PROBLEM TO WORK ON: Word for word, restate the lines from the one containing "Ostale kamere (53, 2135)" through the last line of the material, and include no pictures.
══ TASK INPUT ══
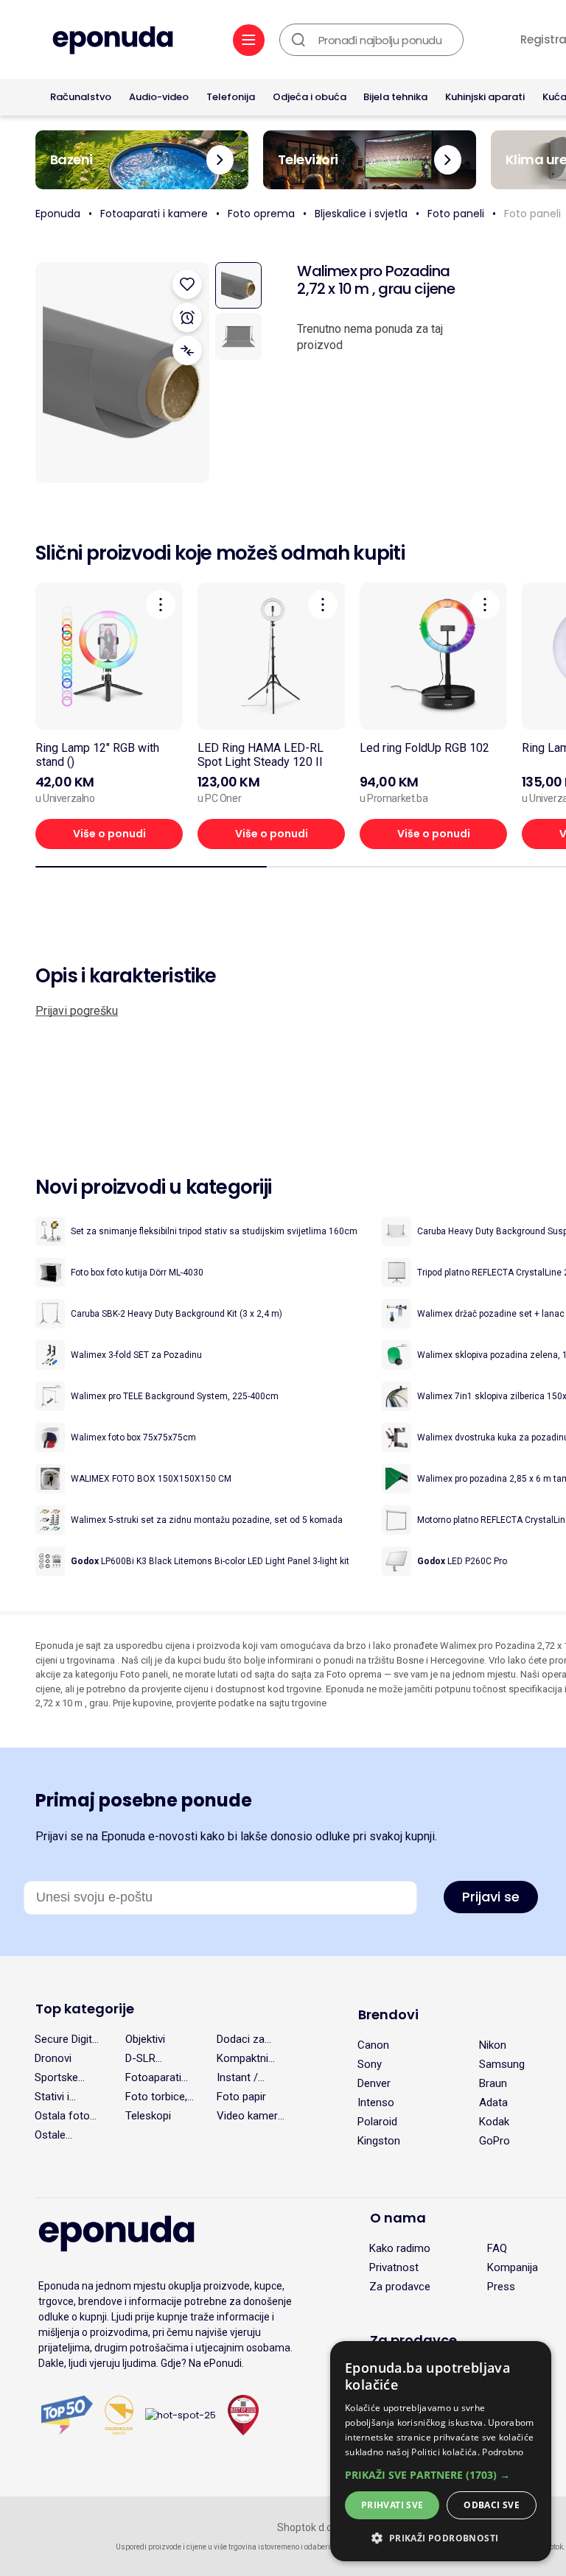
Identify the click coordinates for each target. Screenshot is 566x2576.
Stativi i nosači (52, 2096)
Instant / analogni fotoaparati (244, 2077)
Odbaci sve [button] (492, 2505)
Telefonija (230, 97)
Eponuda (57, 213)
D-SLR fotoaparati (152, 2058)
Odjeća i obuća (309, 97)
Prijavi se (491, 1896)
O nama (398, 2218)
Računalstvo (80, 97)
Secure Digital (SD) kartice (67, 2039)
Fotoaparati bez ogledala (155, 2077)
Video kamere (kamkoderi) (250, 2115)
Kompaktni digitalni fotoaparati (244, 2058)
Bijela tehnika (395, 97)
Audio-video (159, 97)
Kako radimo (399, 2248)
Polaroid (377, 2121)
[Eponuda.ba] (112, 42)
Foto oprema (261, 213)
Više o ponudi (109, 833)
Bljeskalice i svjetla (361, 213)
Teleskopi (148, 2115)
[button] (441, 2474)
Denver (374, 2083)
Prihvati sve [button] (392, 2505)
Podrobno (502, 2452)
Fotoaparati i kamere (154, 213)
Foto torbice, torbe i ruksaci (159, 2096)
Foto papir (241, 2096)
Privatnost (394, 2267)
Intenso (375, 2102)
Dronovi (53, 2058)
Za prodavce (399, 2286)
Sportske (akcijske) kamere (57, 2077)
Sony (369, 2064)
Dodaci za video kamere (249, 2039)
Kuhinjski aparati (485, 97)
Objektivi (145, 2039)
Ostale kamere (53, 2135)
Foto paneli (455, 213)
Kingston (378, 2140)
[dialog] (440, 2451)
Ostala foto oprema (62, 2115)
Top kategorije (84, 2008)
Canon (373, 2045)
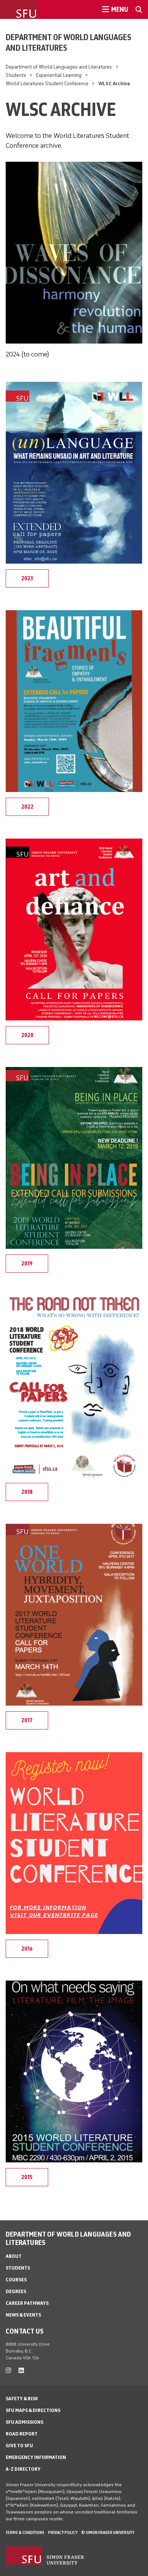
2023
═══
WRITTEN SOLUTION:
Ostale kamere (53, 2135)
Foto paneli (455, 213)
Kingston (378, 2140)
[dialog] (440, 2451)
Ostala foto oprema (62, 2115)
Top kategorije (84, 2008)
Canon (373, 2045)
2023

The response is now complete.